On June 22, 1807, the British 50 gun ship of the line Leopard1, blasted the United States frigate Chesapeake with multiple broadsides, wounding nearly a score of men and killing three.  Two of the wounded lost arms.  The National Intelligencer provides this account:

British Outrage. — We give the public the particulars of he following outrage on the American flag, under the influence of feelings, which we are certain, are in union with those entertained universally with our fellow-citizens; feelings which we cannot, which ought not to be suppressed.  We know not indeed that this savage outrage has a precedent in naval annals.

On Monday last the U.S. frigate Chesapeake, of 38 guns, left the capes, where they lay at anchor a British squadron consisting of three two deckers and one frigate of 38 guns.   As she passed this squadron, without molestations, one of the two deckers, the Leopard, put off, and went to sea before the Chesapeake.  when the latter came up with the Leopard, at the distance of about three leagues from the squadron, her commander, captain Humphries, hailed the Chesapeake, and said that he had a dispatch to deliver from the British commander in chief (meaning admiral Berkeley of the American station.)  Commodore Barron, supposing it was a dispatch for Europe, hove to, when captain Humphries sent on board of her a letter covering an order of admiral Berkeley, to take from the Chesapeake three men alleged to be deserters from the Melampus frigate, and designating them by name.  Commodore Barron replied by letter that no such men as named in admiral Berkeley’s order were on board, and added that hs crew could not be mustered for examination by any other officers than his own.  This answer was couched in terms of politeness.  It was no sooner received than a broad-side was discharged from the Leopard.  The crew of the Chesapeake at this time were not at quarters, considering the Leopard a friend, and commodore Barron not contemplating the possibility of danger so immediately after leaving the capes.  No other attempt was therefore made to fight her than the discharge of a few straggling guns, while the Leopard repeated three or four more broad sides; when the Chesapeake struck her colors, after having three men killed and eighteen wounded.

A boat was then put off from the Leopard with an officer who demanded four men.  Commodore Barron said he considered the Chesapeake as a prize to the Leopard : — the captain of which vessel, said no — that his orders were to take out the men, which having executed, he had nothing further to do with her.  Thus dismissed she returned to Hampton Roads, where she now lies.  She received in her hull twenty-two round shot,  her foremast and mainmast were destroyed, her mizen-mast(sic) greatly injured, and her rigging and sails very much cut.

Of the wounded eight are considered dangerous, and two have lost an arm.  Commodore Barron suffered a contusion, received from a splinter which is not serious.  No other officer is wounded, excepting a midshipman Brown, and he but slightly.

Nothing evinces in more striking colors, the insolence of captain Humphries, that his immediate return after this outrage to the capes where he now lies with the other ships of the squadron.
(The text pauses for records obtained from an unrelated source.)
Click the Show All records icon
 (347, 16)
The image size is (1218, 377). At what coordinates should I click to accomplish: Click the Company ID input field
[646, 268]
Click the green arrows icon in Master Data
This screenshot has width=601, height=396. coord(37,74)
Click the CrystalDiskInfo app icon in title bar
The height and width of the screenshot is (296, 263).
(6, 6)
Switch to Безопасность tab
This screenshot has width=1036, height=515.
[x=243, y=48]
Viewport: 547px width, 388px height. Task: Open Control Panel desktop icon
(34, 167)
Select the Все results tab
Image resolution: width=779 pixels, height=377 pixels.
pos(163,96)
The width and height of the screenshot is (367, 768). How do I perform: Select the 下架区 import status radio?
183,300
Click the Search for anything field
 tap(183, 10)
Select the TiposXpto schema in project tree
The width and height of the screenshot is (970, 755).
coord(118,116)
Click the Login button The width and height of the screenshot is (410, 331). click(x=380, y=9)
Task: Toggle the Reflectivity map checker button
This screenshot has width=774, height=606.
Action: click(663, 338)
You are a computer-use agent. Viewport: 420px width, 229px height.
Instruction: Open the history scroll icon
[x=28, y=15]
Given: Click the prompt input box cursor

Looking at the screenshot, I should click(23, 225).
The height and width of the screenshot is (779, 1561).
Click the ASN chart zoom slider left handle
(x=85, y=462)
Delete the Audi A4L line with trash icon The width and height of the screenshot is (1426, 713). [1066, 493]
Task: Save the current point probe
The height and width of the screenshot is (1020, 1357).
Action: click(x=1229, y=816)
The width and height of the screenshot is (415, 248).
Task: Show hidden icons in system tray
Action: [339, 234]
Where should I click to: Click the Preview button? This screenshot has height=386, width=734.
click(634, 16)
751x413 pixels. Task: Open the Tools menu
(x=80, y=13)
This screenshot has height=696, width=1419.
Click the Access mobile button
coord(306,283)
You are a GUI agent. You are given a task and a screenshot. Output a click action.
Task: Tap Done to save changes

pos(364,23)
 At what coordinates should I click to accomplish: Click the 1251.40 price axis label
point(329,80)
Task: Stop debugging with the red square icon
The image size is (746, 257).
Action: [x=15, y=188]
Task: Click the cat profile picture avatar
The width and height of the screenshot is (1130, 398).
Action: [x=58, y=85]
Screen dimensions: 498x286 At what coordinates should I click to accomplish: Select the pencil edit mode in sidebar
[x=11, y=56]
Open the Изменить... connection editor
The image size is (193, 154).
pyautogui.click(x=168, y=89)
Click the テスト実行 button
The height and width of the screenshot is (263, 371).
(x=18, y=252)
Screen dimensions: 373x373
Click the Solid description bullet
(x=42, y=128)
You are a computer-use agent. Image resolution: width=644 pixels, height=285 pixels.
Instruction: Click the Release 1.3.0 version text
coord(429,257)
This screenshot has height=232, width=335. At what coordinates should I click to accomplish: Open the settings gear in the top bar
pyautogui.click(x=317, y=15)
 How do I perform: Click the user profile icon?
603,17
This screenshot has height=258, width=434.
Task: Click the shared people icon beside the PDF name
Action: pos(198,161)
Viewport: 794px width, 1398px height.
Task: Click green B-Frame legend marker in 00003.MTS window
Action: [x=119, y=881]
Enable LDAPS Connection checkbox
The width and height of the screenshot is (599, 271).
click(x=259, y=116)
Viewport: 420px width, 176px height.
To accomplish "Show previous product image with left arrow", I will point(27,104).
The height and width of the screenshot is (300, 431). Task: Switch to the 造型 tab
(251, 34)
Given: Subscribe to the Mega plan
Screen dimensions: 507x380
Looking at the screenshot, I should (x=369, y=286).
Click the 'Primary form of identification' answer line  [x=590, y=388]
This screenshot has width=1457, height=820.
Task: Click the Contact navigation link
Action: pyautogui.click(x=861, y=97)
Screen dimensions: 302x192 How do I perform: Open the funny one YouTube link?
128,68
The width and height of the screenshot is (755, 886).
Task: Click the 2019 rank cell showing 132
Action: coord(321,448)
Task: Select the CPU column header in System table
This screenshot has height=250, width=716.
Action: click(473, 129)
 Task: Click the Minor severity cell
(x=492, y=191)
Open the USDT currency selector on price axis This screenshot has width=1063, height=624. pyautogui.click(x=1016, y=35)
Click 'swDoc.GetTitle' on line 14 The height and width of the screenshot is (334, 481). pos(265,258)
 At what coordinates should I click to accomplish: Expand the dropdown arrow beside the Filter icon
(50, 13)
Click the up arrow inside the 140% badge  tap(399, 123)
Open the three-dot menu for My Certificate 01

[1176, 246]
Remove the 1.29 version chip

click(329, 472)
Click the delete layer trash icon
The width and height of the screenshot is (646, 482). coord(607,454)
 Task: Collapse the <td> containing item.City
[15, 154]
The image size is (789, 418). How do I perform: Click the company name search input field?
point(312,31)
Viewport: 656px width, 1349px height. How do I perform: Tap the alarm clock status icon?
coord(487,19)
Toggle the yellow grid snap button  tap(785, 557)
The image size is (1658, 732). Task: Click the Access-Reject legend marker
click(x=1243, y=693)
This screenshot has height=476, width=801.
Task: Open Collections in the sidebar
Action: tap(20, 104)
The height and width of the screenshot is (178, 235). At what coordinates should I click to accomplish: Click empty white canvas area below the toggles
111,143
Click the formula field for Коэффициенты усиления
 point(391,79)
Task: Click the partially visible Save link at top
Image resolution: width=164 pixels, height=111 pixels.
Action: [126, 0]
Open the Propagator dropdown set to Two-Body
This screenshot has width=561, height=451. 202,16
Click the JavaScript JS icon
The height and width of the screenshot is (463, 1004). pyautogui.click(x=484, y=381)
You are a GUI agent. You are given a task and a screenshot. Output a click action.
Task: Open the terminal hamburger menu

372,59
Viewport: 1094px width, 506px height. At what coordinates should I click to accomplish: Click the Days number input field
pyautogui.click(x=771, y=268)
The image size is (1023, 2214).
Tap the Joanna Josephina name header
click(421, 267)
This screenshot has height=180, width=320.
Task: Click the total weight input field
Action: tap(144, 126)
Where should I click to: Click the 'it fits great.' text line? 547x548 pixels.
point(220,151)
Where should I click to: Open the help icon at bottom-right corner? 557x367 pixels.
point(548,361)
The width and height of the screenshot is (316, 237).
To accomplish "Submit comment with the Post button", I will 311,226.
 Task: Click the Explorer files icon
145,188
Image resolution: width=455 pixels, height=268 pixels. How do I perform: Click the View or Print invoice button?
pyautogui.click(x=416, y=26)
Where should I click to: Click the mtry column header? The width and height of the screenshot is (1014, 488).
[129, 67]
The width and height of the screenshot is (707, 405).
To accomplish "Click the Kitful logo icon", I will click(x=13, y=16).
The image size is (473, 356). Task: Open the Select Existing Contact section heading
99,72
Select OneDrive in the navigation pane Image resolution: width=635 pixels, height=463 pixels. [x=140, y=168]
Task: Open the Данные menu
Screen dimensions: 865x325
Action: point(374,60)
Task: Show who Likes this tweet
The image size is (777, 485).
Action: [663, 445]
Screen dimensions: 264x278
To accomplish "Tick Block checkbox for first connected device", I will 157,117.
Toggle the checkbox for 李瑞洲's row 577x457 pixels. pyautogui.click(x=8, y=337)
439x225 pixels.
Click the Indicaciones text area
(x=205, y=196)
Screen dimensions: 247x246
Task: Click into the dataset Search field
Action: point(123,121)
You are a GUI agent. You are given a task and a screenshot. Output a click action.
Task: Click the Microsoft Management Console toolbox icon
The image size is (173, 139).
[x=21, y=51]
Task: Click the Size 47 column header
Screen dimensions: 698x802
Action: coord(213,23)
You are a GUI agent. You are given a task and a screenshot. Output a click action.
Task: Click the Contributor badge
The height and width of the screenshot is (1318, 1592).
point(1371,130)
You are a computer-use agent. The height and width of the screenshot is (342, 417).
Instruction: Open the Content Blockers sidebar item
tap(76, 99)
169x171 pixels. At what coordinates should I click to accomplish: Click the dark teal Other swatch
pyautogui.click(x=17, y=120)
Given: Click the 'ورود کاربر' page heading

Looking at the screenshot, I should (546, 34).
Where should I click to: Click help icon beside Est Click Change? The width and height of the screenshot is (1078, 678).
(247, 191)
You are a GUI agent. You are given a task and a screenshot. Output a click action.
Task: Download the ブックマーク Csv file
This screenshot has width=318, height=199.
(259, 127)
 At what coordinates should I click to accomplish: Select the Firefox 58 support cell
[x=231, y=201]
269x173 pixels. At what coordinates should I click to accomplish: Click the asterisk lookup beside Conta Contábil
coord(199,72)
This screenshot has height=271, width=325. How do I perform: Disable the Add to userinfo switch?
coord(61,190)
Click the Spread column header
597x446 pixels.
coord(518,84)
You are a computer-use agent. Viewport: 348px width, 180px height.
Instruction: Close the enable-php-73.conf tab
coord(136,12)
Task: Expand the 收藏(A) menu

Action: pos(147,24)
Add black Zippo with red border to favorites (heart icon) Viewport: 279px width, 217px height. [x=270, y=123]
Ignoring American protests, the men taken from the Chesapeake were tried in Halifax in August 1807.  Of the four men, only one was British-born, the others were Americans who had served in the British navy. The English deserter, Jenkin Ratford, was tried and hanged from the yardarm of a ship. The Americans, were sentenced to 500 lashes and prison, although they were later returned with some ceremony, a few years later, to the Chesapeake.  On July 2, President Jefferson signed an official decree ordering all British ships from American waters, although he was powerless to enforce it.  In October of 1807 King George III issued an order to step up the impressment of British sailors, while President Jefferson issued an embargo of all British Trade in December of the same year.

1The Leopard appears in several Patrick O’Brian novels, most notably in Desolation Island, in which there is a fictitious exchange in the Antarctic between and American whaler and Leopard.  It is from this book that this post gets its title.